OCT image sets were acquired before or after tissue fixation with no significant difference in image quality. Initial reconstruction and processing in SOCT browser software included a rolling average to smooth the image. En face imaging was sometimes able to hint at the underlying structure, but it was inadequate for a full understanding of the region. Detailed visualization of the palisades region was conducted with C-mode sectioning, which allows data to be sectioned virtually along arbitrary planes and in varying thicknesses relative to the direction of scan acquisition. This allows structures embedded within a volume to be exposed and improves the visualization of pathologic features (Fig. 1).^25,26

Figure 1. — C-mode imaging allows sectioning along any plane to view a tissue. Depth can be adjusted to accommodate the depth of the tissue. (A) En face image with horizontal and vertical axes of orthogonal sections marked. (B) Horizontal orthogonal view showing the planes that are included in the en face image in *white*. (C) Vertical view showing the planes that are included in the en face view in *white*.

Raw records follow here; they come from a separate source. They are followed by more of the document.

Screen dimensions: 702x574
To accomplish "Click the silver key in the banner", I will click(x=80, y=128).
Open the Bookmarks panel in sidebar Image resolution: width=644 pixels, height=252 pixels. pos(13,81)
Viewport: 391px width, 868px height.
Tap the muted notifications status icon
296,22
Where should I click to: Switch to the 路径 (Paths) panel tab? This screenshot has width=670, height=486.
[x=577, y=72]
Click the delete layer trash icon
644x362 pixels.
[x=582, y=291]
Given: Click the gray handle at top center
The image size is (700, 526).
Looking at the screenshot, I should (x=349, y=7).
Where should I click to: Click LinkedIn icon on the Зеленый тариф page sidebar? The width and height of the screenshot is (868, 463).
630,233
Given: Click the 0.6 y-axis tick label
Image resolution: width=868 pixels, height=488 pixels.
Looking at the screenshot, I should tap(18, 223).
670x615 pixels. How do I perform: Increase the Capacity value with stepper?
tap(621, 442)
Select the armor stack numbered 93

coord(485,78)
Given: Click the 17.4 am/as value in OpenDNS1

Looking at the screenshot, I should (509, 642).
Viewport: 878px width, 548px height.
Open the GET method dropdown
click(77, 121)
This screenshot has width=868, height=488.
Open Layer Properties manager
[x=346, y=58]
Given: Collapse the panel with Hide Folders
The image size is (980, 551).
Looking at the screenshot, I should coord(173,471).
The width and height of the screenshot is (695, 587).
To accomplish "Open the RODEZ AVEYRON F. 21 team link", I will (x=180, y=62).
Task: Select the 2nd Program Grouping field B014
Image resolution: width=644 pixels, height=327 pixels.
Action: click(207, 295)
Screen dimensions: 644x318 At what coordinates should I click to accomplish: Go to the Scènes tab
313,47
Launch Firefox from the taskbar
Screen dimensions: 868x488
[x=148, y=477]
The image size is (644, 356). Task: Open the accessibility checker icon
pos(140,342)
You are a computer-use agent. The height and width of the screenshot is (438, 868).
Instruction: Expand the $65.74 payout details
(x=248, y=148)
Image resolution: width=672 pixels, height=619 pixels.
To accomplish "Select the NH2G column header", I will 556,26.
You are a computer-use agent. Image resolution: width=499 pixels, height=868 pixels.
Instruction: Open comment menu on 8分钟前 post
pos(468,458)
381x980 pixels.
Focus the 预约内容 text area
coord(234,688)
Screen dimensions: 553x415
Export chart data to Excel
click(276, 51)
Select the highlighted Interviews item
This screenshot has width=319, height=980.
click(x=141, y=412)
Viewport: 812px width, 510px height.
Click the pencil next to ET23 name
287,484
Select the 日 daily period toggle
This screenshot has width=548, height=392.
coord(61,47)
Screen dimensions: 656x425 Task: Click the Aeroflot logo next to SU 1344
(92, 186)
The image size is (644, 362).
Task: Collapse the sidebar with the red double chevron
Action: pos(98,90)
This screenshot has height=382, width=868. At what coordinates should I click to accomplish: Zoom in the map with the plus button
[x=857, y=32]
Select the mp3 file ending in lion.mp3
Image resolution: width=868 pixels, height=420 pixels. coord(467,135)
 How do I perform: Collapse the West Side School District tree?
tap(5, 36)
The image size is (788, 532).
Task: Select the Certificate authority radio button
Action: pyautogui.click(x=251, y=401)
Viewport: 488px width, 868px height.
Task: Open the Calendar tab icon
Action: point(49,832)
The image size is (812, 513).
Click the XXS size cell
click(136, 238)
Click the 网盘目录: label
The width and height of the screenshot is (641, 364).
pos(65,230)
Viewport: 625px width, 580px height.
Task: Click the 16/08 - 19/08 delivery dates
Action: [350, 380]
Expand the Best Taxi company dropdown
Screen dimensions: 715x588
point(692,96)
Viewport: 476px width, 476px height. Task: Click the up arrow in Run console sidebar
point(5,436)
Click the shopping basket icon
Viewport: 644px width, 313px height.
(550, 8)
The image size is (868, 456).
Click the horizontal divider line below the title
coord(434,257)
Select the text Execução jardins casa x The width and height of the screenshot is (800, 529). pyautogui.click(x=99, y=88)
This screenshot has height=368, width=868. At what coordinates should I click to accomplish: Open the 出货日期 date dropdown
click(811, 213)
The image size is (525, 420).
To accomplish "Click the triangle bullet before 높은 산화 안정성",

This method of mounting the tissue for laser scanning confocal microscopy allowed the acquisition of many contiguous stacks of large areas of tissue without distorting the morphology. These stacks were stitched together to enable viewing of a large area of the limbus; the reconstructions revealed detailed 3D structure of the palisades that has not previously been well represented (Fig. 2). In addition to presenting the variability of the palisade structures, these images reveal the dimension and variability of the limbal structure and the transition of the limbus to the cornea and conjunctiva. When the confocal stacks are reconstructed in 3D or rendered with maximum intensity projections through the stack, they reveal a complex and varied structure that demonstrates a wide range of different configurations even within the same subject (Fig. 3). All the observed structures arise from the basement membrane into the epithelium when viewed in 3D. Often ridgelike areas taper off to fingerlike projections in lateral and central areas, giving the impression that the fingerlike regions are the beginning or end of the ridges. These structures have been previously described as focal stromal projections.⁸ In some areas the ridges are meshlike whereas in other areas they are clear and rhythmic, with some showing many fingerlike structures. In some samples, there are very few palisade ridges or just a few of the fingerlike structures.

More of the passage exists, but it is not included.